The downside of breeding animals for specific genetic traits, however, is that it can lead to infertility or subfertility. Using assisted reproductive technologies, such as artificial insemination and embryo transfer, can overcome these problems. “Through this technology, you’re also able to share genetics across the world,” Pinto says. 

In the case of livestock, it’s critical that animals reproduce consistently in order to keep up with demand. Dairy and beef cows must have a calf every year to maximize the production of milk and meat, respectively, says Pinto. “Genetic selection in dairy cows has led to a remarkable increase in milk production that was accompanied by a significant decline in fertility. This created a challenge as they cannot skip a year unable to get pregnant.”

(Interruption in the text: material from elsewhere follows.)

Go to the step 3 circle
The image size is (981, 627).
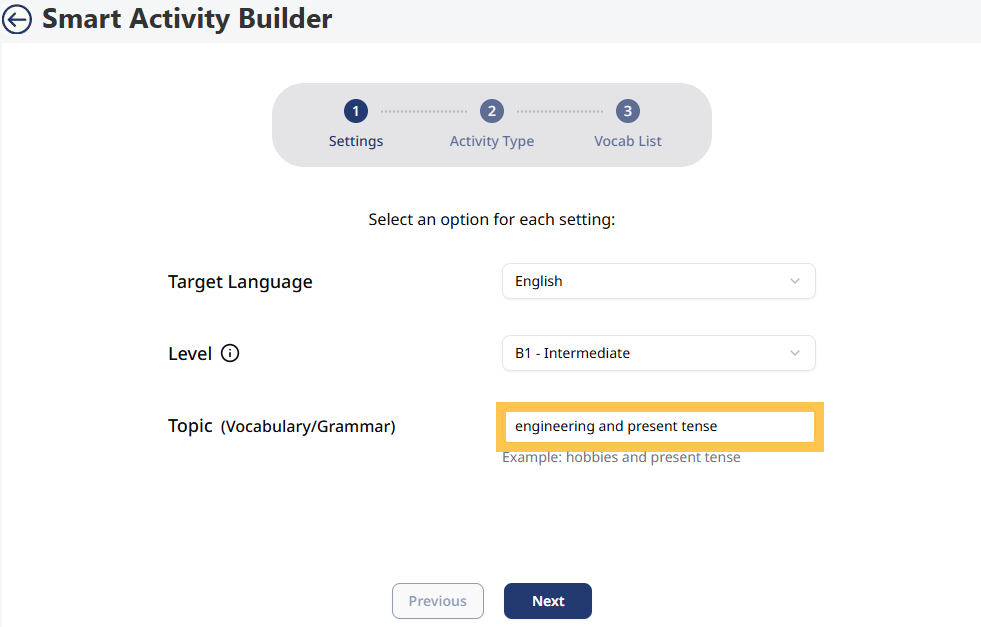click(x=627, y=111)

Reproductive medicine is also very important for animal conservation in zoos and wildlife centers. “To have animals reproduce in captivity is a constant challenge,” Pinto says. “From birds to rhinos to reptiles, so many species need reproductive work to allow them to be preserved.”

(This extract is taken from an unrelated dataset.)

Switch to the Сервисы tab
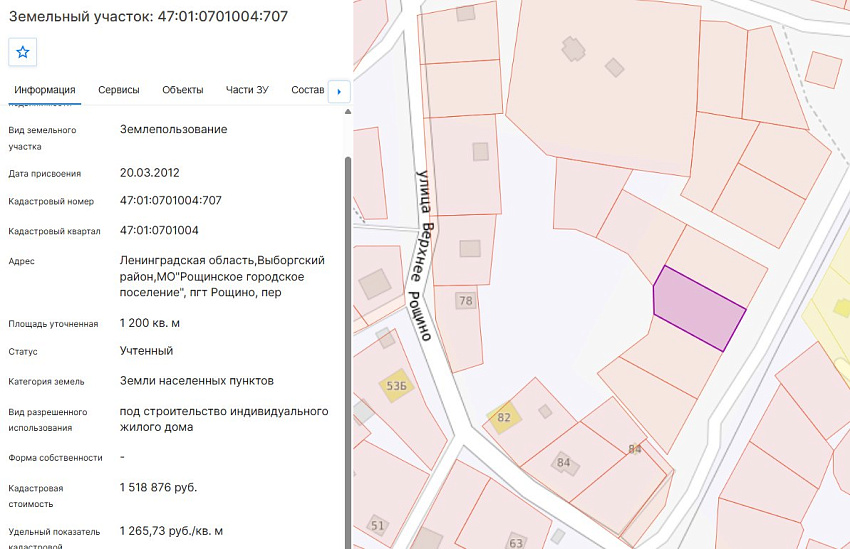Screen dimensions: 850x549 point(119,90)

On the other side of the coin, says Pinto, is the need to curtail reproduction in some animals, such as feral cats, who are often a threat to birds and other wildlife. “We don’t see as many stray dogs in the U.S. as we see in other countries, but, still, the shelters are full of dogs, with millions being euthanized every year. Overpopulation of wild horses and burros roaming free continues to be a concern for their own welfare and for habitat preservation. 

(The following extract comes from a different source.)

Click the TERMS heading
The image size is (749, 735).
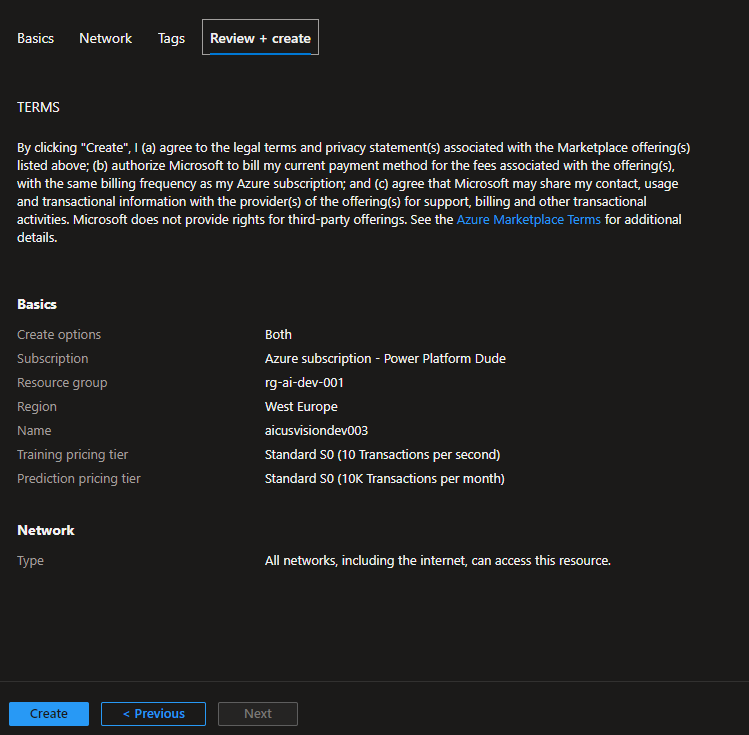coord(39,106)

Continuing the Work of a Visionary

Pinto is committed to continuing the work of Dorrance H. Hamilton, the philanthropist for whom his professorship is named. “She was a visionary,” he says.

In 1998, Hamilton established the Swiss Village Farm (SVF) Foundation in Rhode Island, dedicated to preserving the genetics of rare and endangered breeds of cattle and small ruminants by cryopreserving sperm and embryos, blood, and other tissues. SVF and Cummings School have collaborated on this project since 2001, and in 2021, the foundation announced that the organization had completed its mission. In total, more than 100,000 samples in more than 1,100 animals of 36 breeds were collected and cryopreserved. The samples are stored at the Smithsonian Conservation Biology Institute in Virginia.

“One of our goals is to strategize with the researchers at the Smithsonian to continue the vision that Ms. Hamilton had when she provided resources for this project,” says Pinto. “One approach would be to utilize some of these samples to repopulate these rare breeds or to monitor their populations and make sure they don't risk becoming extinct. It would also be interesting to explore the genomics of those samples to see if there's any trait or any genetic information that could help us to understand the evolution and the traits of the domestic breeds we have now, and maybe even help us to understand some traits that may predispose the current domestic breeds to diseases.” 

A Love for Teaching

In his role as department chair, Pinto will work with the faculty, promote professional development, and ensure they have support to fulfill their missions as far as clinical work, teaching duties, and also research goals. He will also teach courses in reproductive medicine and apply his specialized skills to aid advanced assisted reproduction, embryo transfer, artificial insemination, and other advanced embryo technologies. 

While Pinto enjoys all aspects of his job, teaching is his main passion. 

“Teaching is dear to my heart,” he says. “It’s what keeps the profession advancing. When I see someone becoming a competent veterinarian or see some of them go further and choose a specialty or become researchers, I think that's so rewarding. I feel very strongly about trying to educate veterinary students [about theriogenology] and inspire them to join my specialty.”

“We are thrilled to have Dr. Pinto join Cummings School,” said Dean Alastair Cribb, D.V.M., Ph.D., FCAHS. “He brings research that complements existing clinical expertise and research here. Assisted reproductive technologies are in high demand. His academic experience, commitment to teaching, and research leadership will help propel our new department forward.”